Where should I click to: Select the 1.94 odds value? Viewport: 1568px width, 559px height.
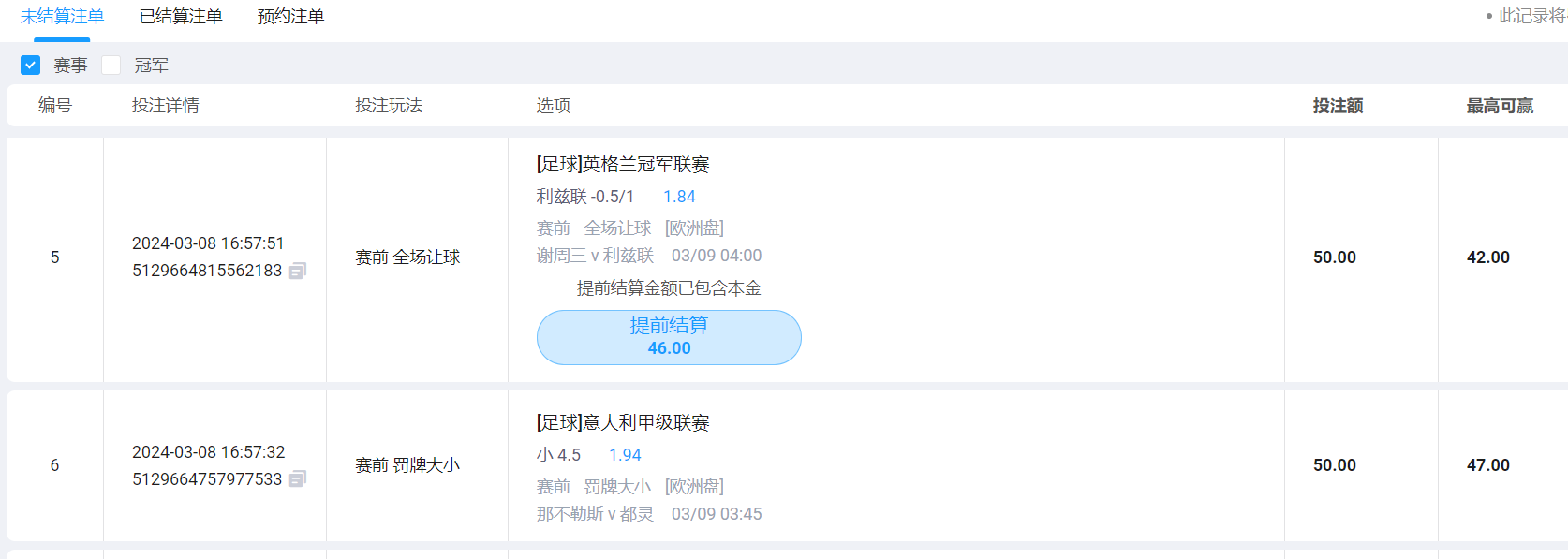click(625, 455)
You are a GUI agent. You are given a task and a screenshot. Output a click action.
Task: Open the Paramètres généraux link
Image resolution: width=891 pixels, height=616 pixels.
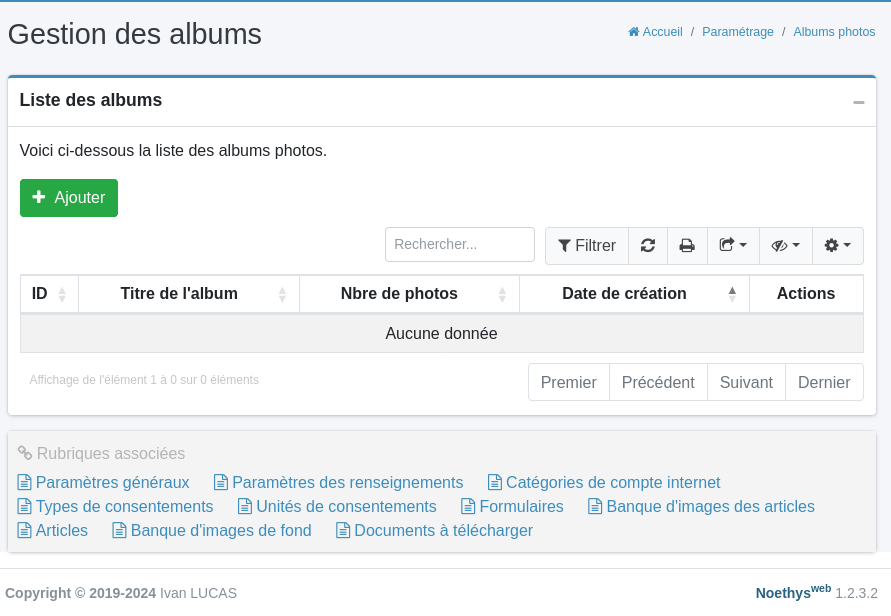coord(112,482)
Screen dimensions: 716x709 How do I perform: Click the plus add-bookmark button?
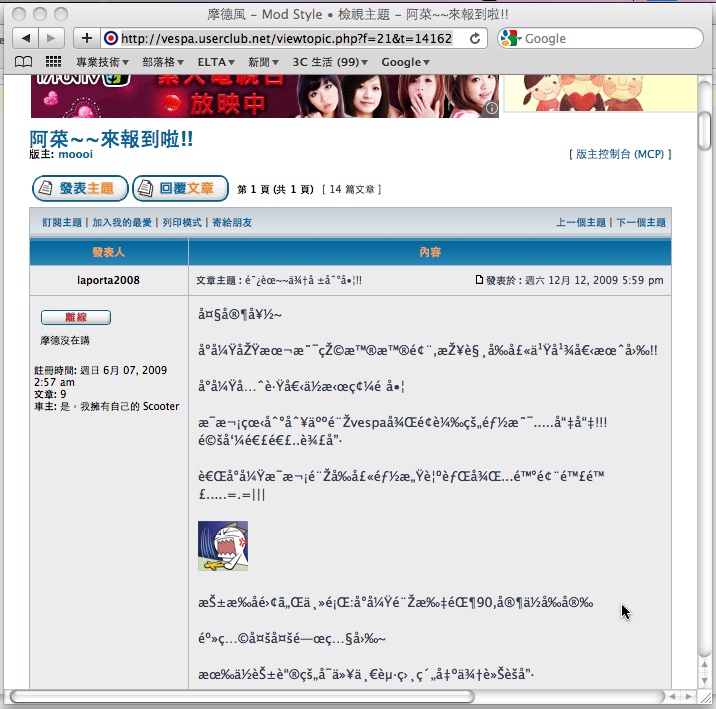[87, 38]
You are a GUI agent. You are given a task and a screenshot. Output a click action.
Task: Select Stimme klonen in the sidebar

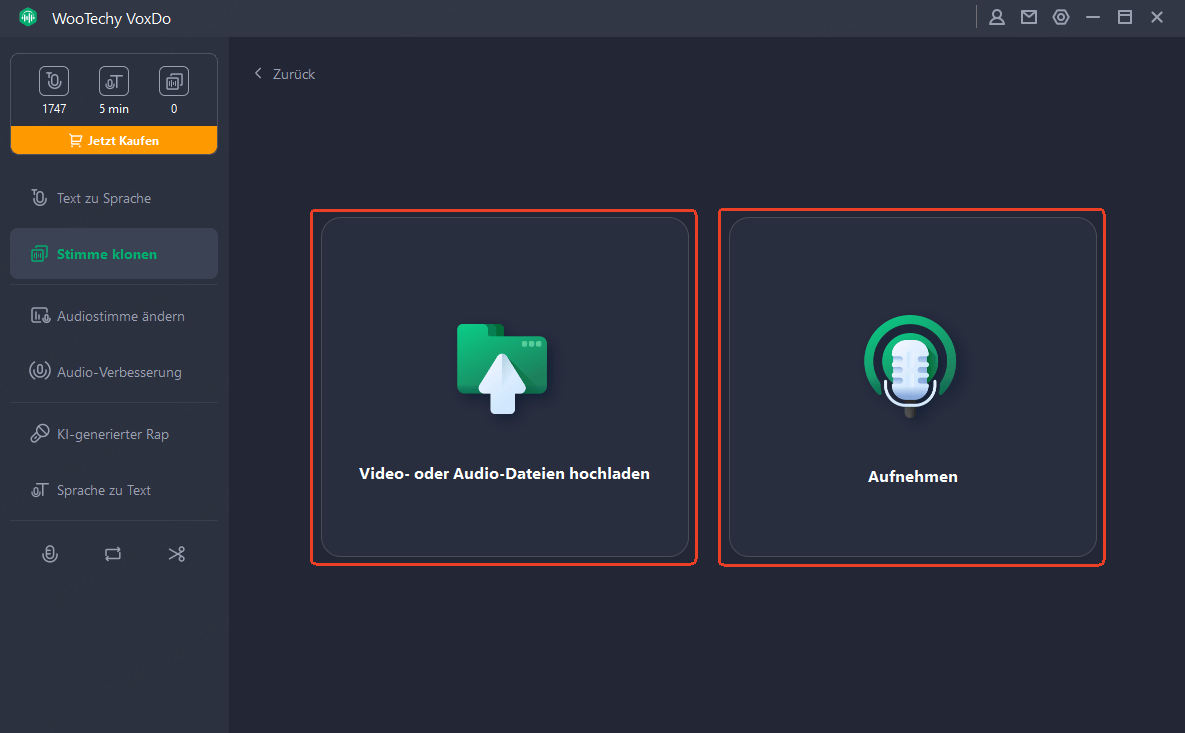click(x=106, y=254)
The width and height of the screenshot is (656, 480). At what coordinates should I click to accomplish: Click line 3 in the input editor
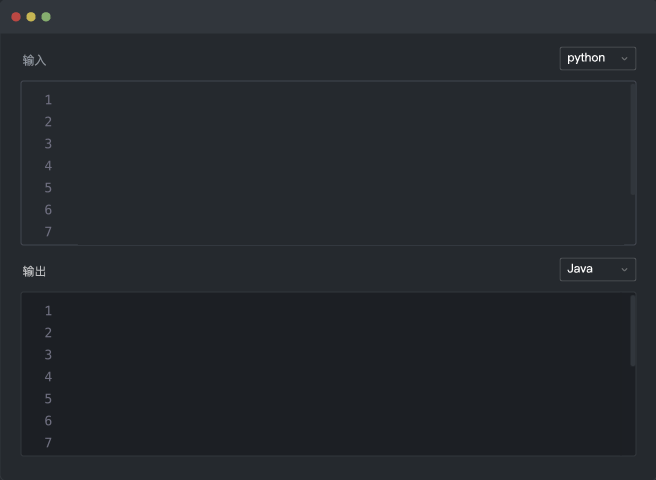tap(343, 144)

....

• PROMPT: Beginning with the line that contains "Task: Open the Paramètres généraux link" and ending with the final line of the entries, every line must be copied exactly; the pictures must not.

• EXERCISE RESPONSE:
Task: Open the Paramètres généraux link
Image resolution: width=891 pixels, height=616 pixels.
coord(112,482)
Screen dimensions: 716x709 How do I perform: Click the plus add-bookmark button?
[87, 38]
You are a GUI agent. You are given a task and a screenshot. Output a click action.
Task: Select Stimme klonen in the sidebar

click(x=106, y=254)
The width and height of the screenshot is (656, 480). At what coordinates should I click to accomplish: Click line 3 in the input editor
tap(343, 144)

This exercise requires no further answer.